> _Consigne A_
Quelles personnes le texte sur Boccace ci-dessous désigne-t-il par leur nom ? Donnez-les toutes.

> _Document source_
En réalité Boccace est également profondément déçu de lui-même : il n'a pas le talent poétique qu'il espérait. Le couronnement poétique de Zanobi da Strada, des mains de l'empereur vers 1355, l'a profondément affecté, à la fois parce qu'il jugeait ce poète relativement médiocre et parce qu'il estimait être le seul à mériter la couronne après Pétrarque. Désabusé, Boccace a alors une correspondance assez agitée avec Pétrarque, dans laquelle il refuse le titre de poète que celui-ci lui a accordé. Une lettre de Pétrarque de décembre 1355 montre celui-ci fort préoccupé par l'état mental de son ami : «j 'ai compris que tu es profondément agité ; j'en suis étonné, chagriné et irrité. Qu'est-ce qui peut faire vaciller un esprit comme le tien, que la nature et l'art ont établi sur de solides fondements ?1» Julien Luchaire répond à cette interrogation en relevant des paroles de Boccace fort troublantes : «J'avoue que je ne suis pas un poète ! [...] En vérité je désire l'être, je m'y applique de toutes mes forces. Arriverai-je jamais au but ? Dieu le sait. Je pense pourtant que mes forces ne suffiront pas à cette longue course ; j 'y rencontre trop de précipices et de sommets inaccessibles»2. Le fait est que dès lors Boccace ne va quasiment plus toucher à la poésie, voire aux oeuvres de fiction tout court puisque le Corbaccio de 1365-1366 sera la dernière. Ayant condamné la culture de l'amour courtois ainsi que certaines de ses propres oeuvres, Boccace doute à la fois en tant que poète et en tant qu'homme.

> _Consigne B_
Filtrez les entrées ci-dessous : quelles lignes contiennent la chaîne « screenshot » ? Recopiez chacune d'elles, sachant que la casse compte.

> _Entrées de l'exercice_
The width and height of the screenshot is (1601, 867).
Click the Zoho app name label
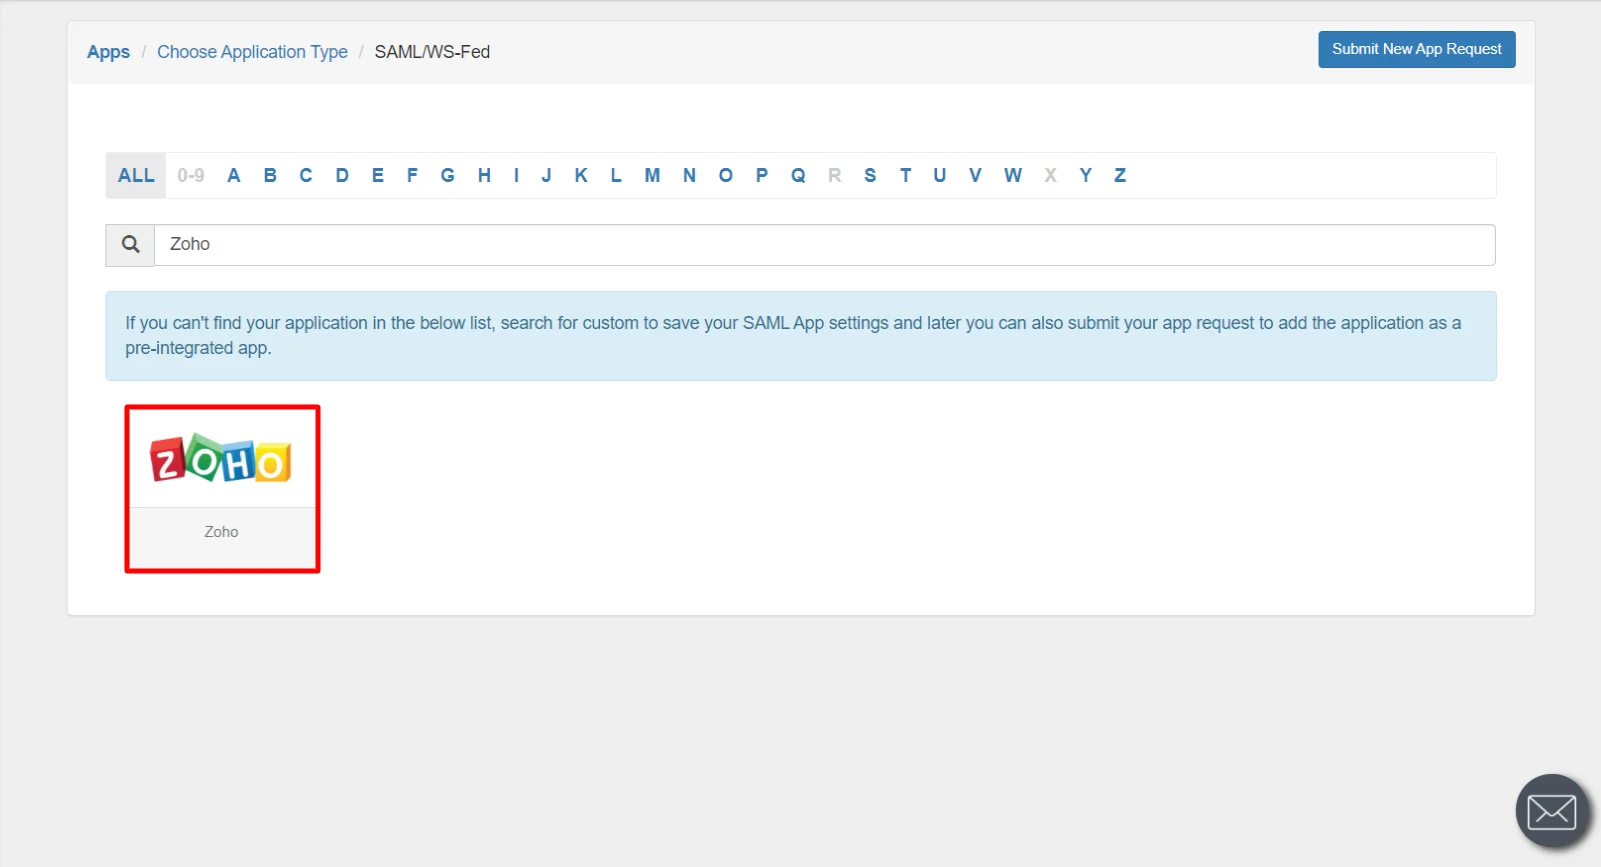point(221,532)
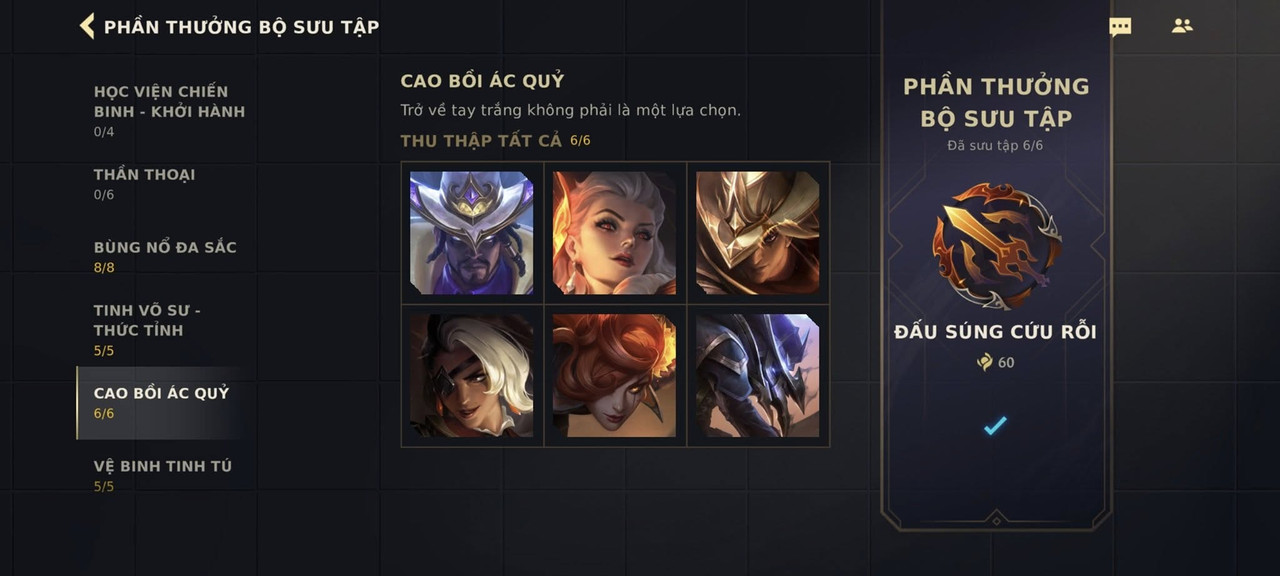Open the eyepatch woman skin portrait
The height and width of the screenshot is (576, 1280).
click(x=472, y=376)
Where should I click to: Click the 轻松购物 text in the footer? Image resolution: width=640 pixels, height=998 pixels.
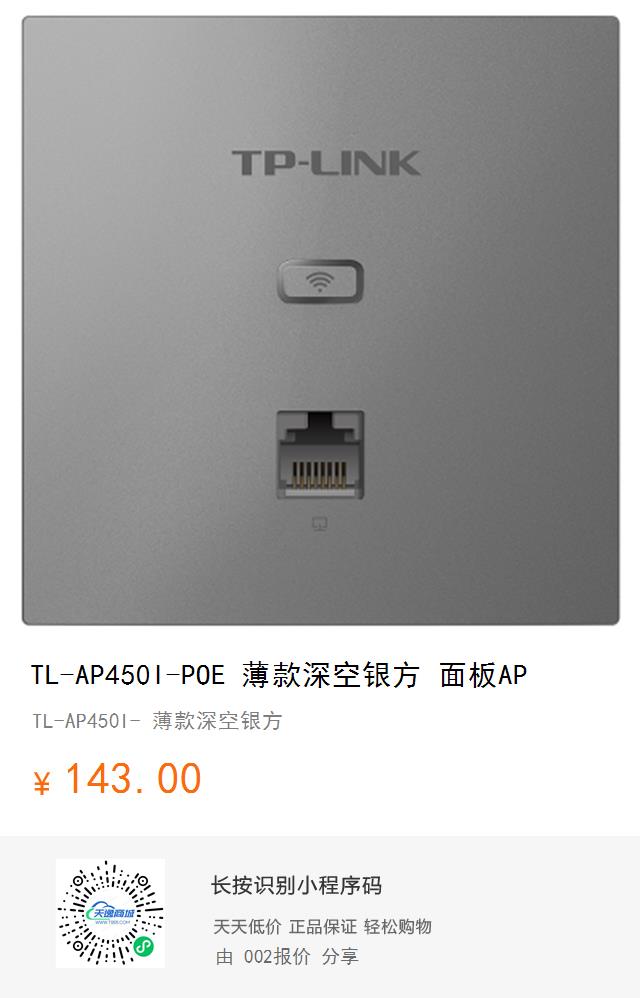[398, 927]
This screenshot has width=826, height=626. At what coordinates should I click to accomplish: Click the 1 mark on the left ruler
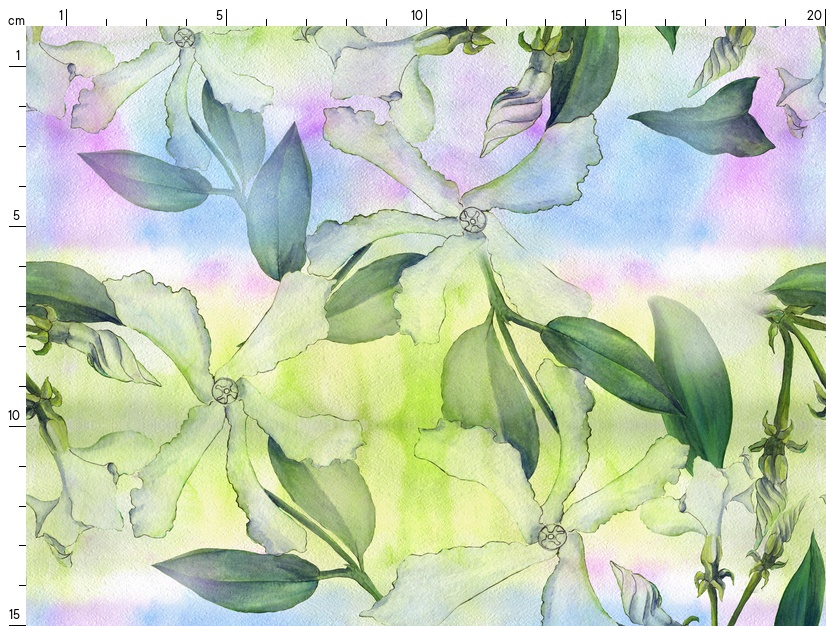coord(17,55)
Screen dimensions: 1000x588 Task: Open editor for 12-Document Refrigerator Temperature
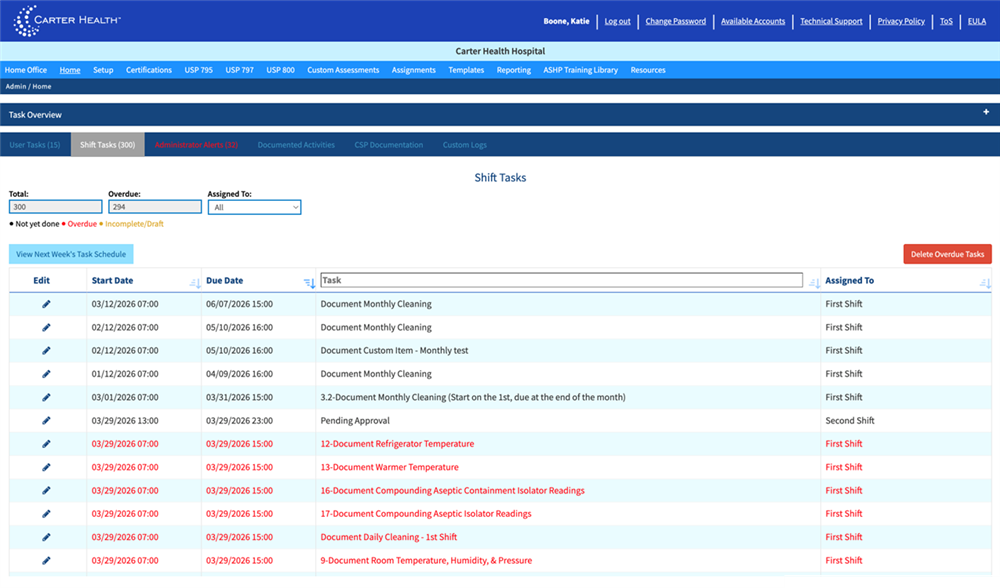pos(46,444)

> _Corrigé complet A_
Boccace
Zanobi da Strada
Pétrarque
Julien Luchaire

> _Corrigé complet B_
The width and height of the screenshot is (1601, 867).
The height and width of the screenshot is (576, 1280).
This screenshot has width=826, height=626. At what coordinates should I click to accomplish: Click the 1 mark on the left ruler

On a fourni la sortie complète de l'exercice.